The road resumes its original route on the West side of Halesowen, entering Worcestershire and passing over the Clent Hills. The A491 is crossed in the village of Hagley, where the road becomes single carriageway once more, passing through the village, closely followed by the village of Blakedown. Beyond there a dual carriageway section takes the road to Kidderminster, crossing the A449, before following the town's Ring Road to the North side.

===Kidderminster–Woofferton===
Now on the West side of Kidderminster, the road passes the General Hospital before leaving the town and passing the West Midland Safari Park. The next town of Bewdley is now bypassed by a single carriageway road to the South and West, this road being completed in 1987. Just after Bewdley the A4117 road (to Cleobury Mortimer) begins at the Fingerpost junction with the A456. Continuing West, the road is entirely rural in nature, passing the Wyre Forest eventually meeting the A443 at a "T" junction. The road passes just to the North of Tenbury Wells, the A4112 providing access to the town, and then through the village of Little Hereford (therefore passing briefly through Herefordshire). Between Newnham Bridge and Burford the road enters Shropshire, and then enters Herefordshire for about the same distance, before entering Shropshire again at its junction with the A49. The A456 terminates shortly after on the A49 in Woofferton.

==History==
Much of the road is almost certainly medieval in origin. However, the road was laid out, essentially in its present form (except where there are modern bypasses) by a series of 18th century turnpike trusts.

=== Birmingham–Blakedown ===
From Birmingham to Blakedown section was the responsibility of one trust established in 1753 to improve roads from the market house in Stourbridge. Blakedown was then part of Hagley, giving rise to the name for it of "Hagley Road". Sections of the route have had other names. For example, the 1903 Ordnance Survey map shows the name "Beech Lane" by Lightwoods House west of Bearwood, and the area south of Hagley Road between Lordswood Road and Wolverhampton Road is still referred to as "Beech Lanes".
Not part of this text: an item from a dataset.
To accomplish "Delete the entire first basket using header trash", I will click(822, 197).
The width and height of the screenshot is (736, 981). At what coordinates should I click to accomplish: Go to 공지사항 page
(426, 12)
=== Blakedown–Bewdley Bridge ===
The section from Blakedown to Bewdley Bridge represents two of the eight roads from the market house in Kidderminster that were maintained by a trust established in 1759. The turnpike road passed through Halesowen, following what is now A458 road and B4183 to Hayley Green. Halesowen was bypassed around the south of the town in the 1950s due to rising traffic levels and the growth of the town, and Manor Lane became part of A456. Then in the 1970s, the Quinton Expressway was opened to connect with M5 motorway junction 3, when the northern section of M5 was opened in the 1970s.
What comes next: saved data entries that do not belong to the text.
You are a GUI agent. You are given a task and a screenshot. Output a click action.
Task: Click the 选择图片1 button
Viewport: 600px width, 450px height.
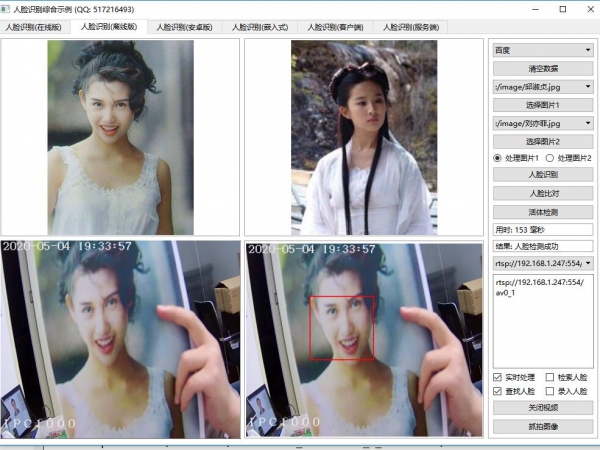pyautogui.click(x=543, y=104)
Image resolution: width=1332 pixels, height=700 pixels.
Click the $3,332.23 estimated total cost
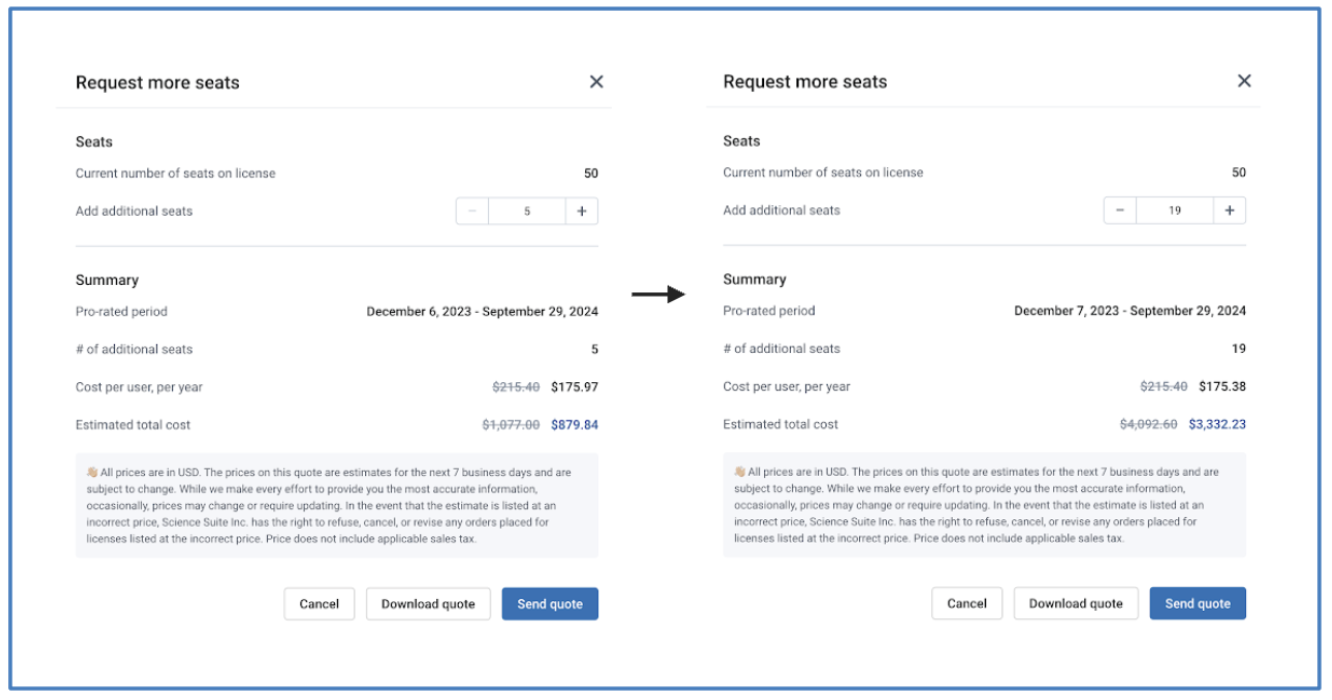click(1217, 424)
=== Bewdley – Newnham Bridge ===
From the Welsh Gate of Bewdley to Newnham Bridge, it was managed by the Bewdley Trust established in 1753. From Monksbridge (the Shropshire boundary, to Woofferton and so to Ludlow, the road was repaired by the Ludlow First Turnpike Trust of about 1751. The intervening section was handled by the Hundred House Turnpike Trust of 1753. The Hundred House at Great Witley was probably the meeting place for Doddingtree Hundred. This trust was unusual in being responsible for several roads radiating from a place that was not a town.

===Bypasses and Realignments===
- Bewdley (Bypassed in the late 1980s, now B4190)
- Halesowen (Former route now A458 and B4183)
- Kidderminster (Now follows the route of the Ring Road rather than through the town centre)

==Notable places==

- Birmingham Oratory, Edgbaston
- West Midlands Safari Park
- Severn Valley Railway
- Wyre Forest
- River Teme

==Water crossings==

The road crosses a number of water coursesalong its route, both natural and human-made. Traveling eastbound, one will cross Gosford Brook, River Teme, Ledwyche Brook, Corn Brook, River Rea, River Severn, River Stour, (in both Kidderminster and Halesowen), the Staffordshire and Worcestershire Canal, the Elan Aqueduct and the BCN Main Line, along with many other smaller streams and brooks.

==In popular culture==

John Combe's 2008 book Get Your Kicks on the A456 (ISBN 0-9550482-0-6) documents the contributions made by musicians from the Kidderminster and Wyre Forest areas to pop and rock music between the mid-1950s and the 1970s, with reference to bands such as Chicken Shack and Led Zeppelin.